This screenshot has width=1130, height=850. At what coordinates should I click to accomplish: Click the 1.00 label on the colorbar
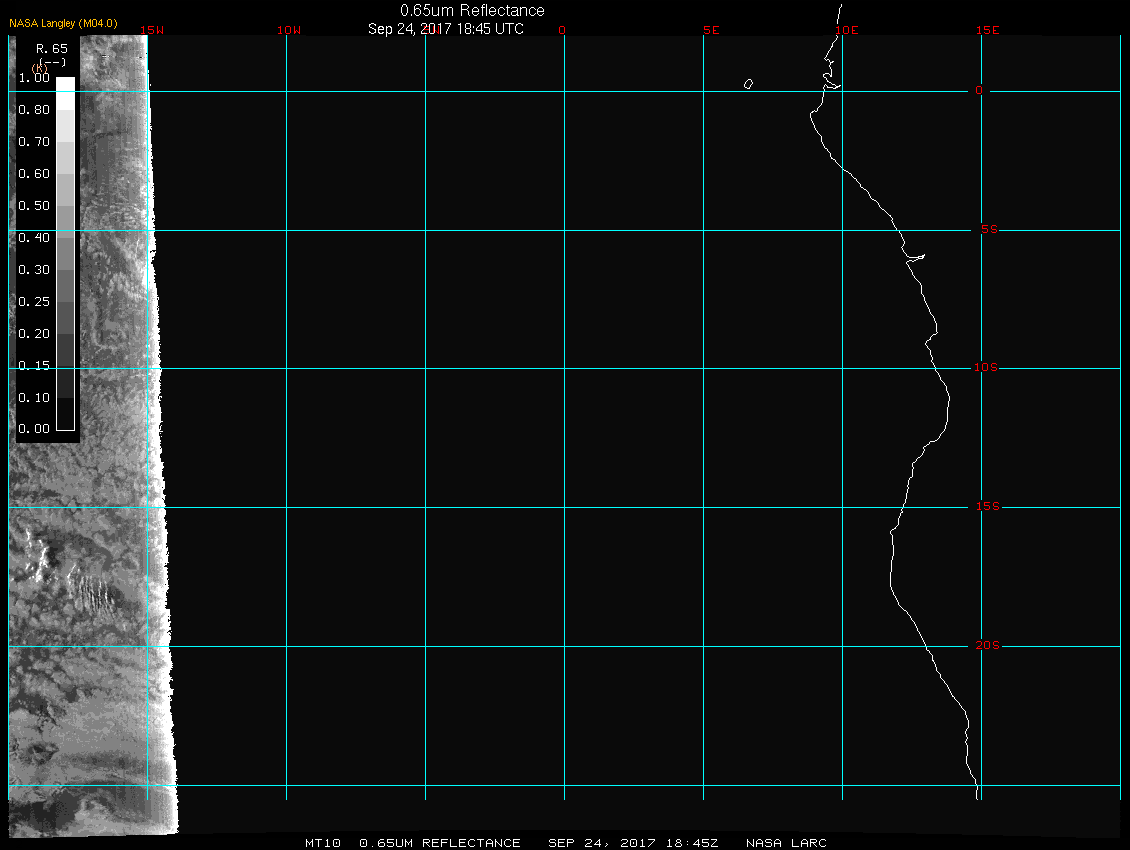click(34, 78)
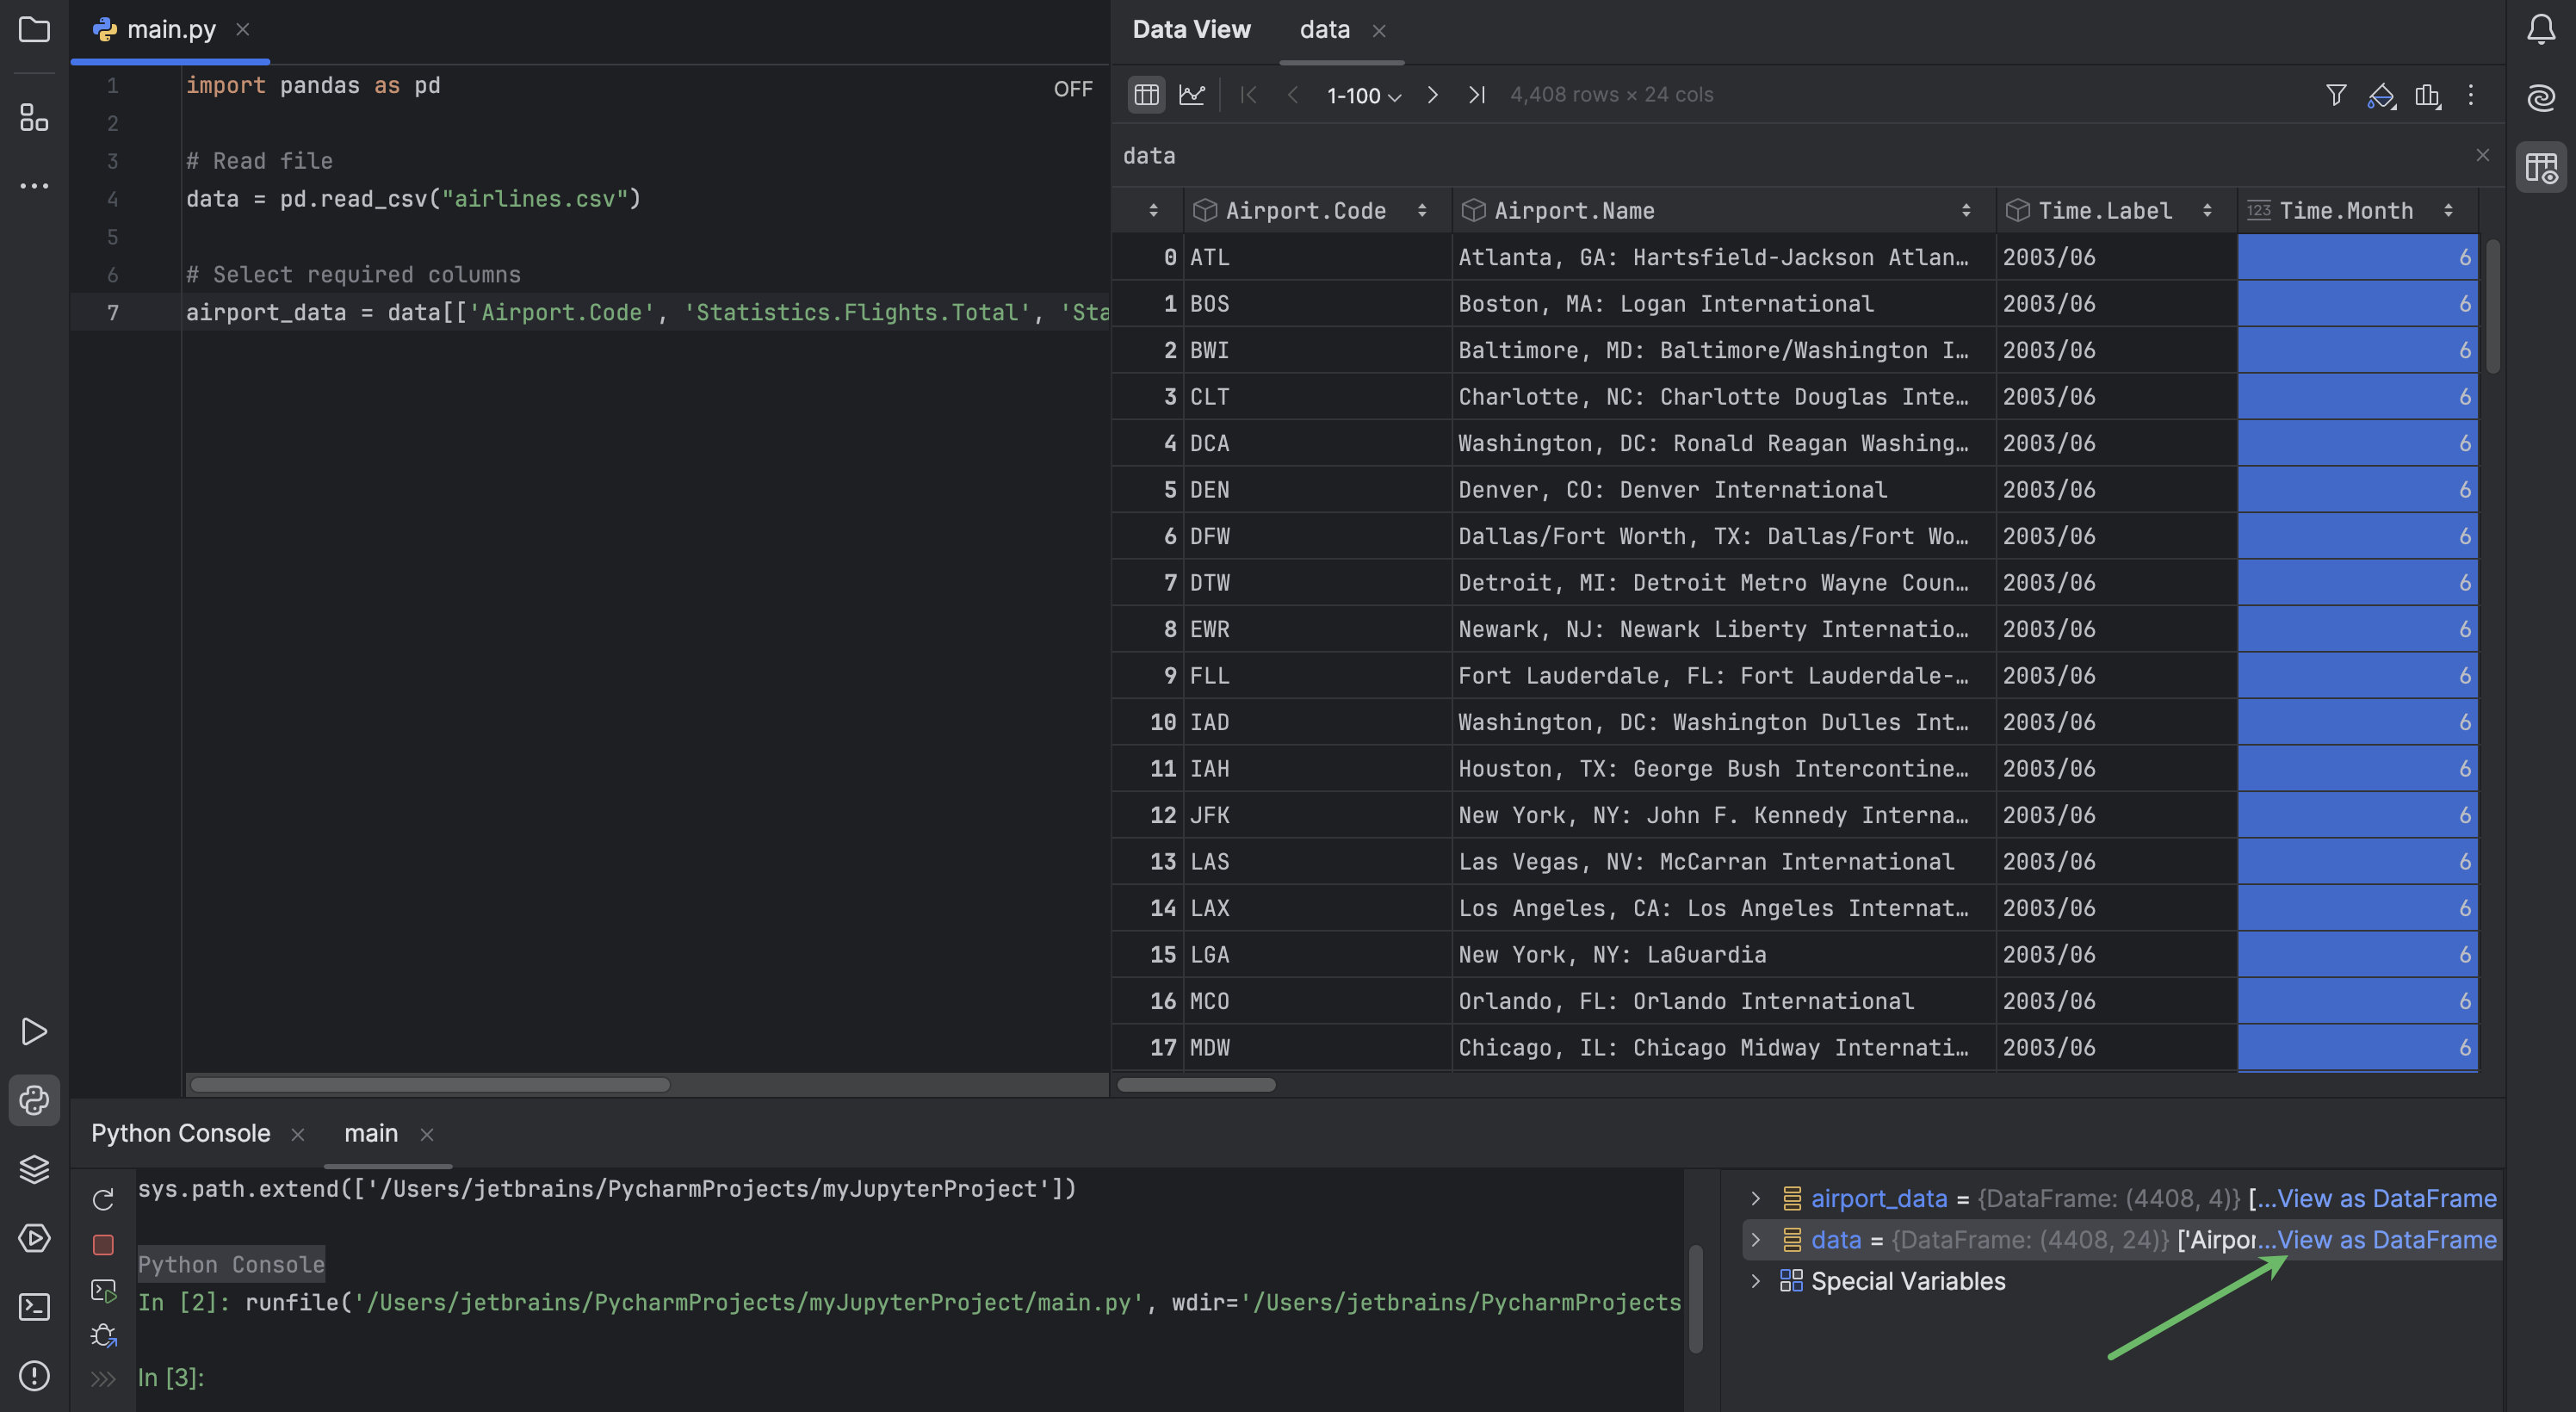Viewport: 2576px width, 1412px height.
Task: Expand the airport_data variable entry
Action: [1755, 1198]
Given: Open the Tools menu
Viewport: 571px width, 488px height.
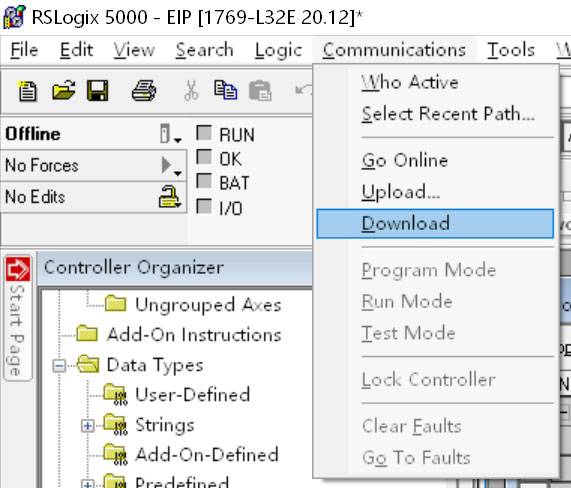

* * *

● WHAT IS REQUIRED
Could you rewrite all the items with "Tools" swapped for "Edit" and everything else unchanged, leaving the pictures out?

● ANSWER TO THIS PROBLEM
This screenshot has width=1130, height=850. At what coordinates should I click to accomplish: Click the 1.00 label on the colorbar
click(34, 78)
Viewport: 2576px width, 1412px height.
Task: Expand the airport_data variable entry
Action: [1755, 1198]
Given: Open the Edit menu
Viewport: 571px width, 488px height.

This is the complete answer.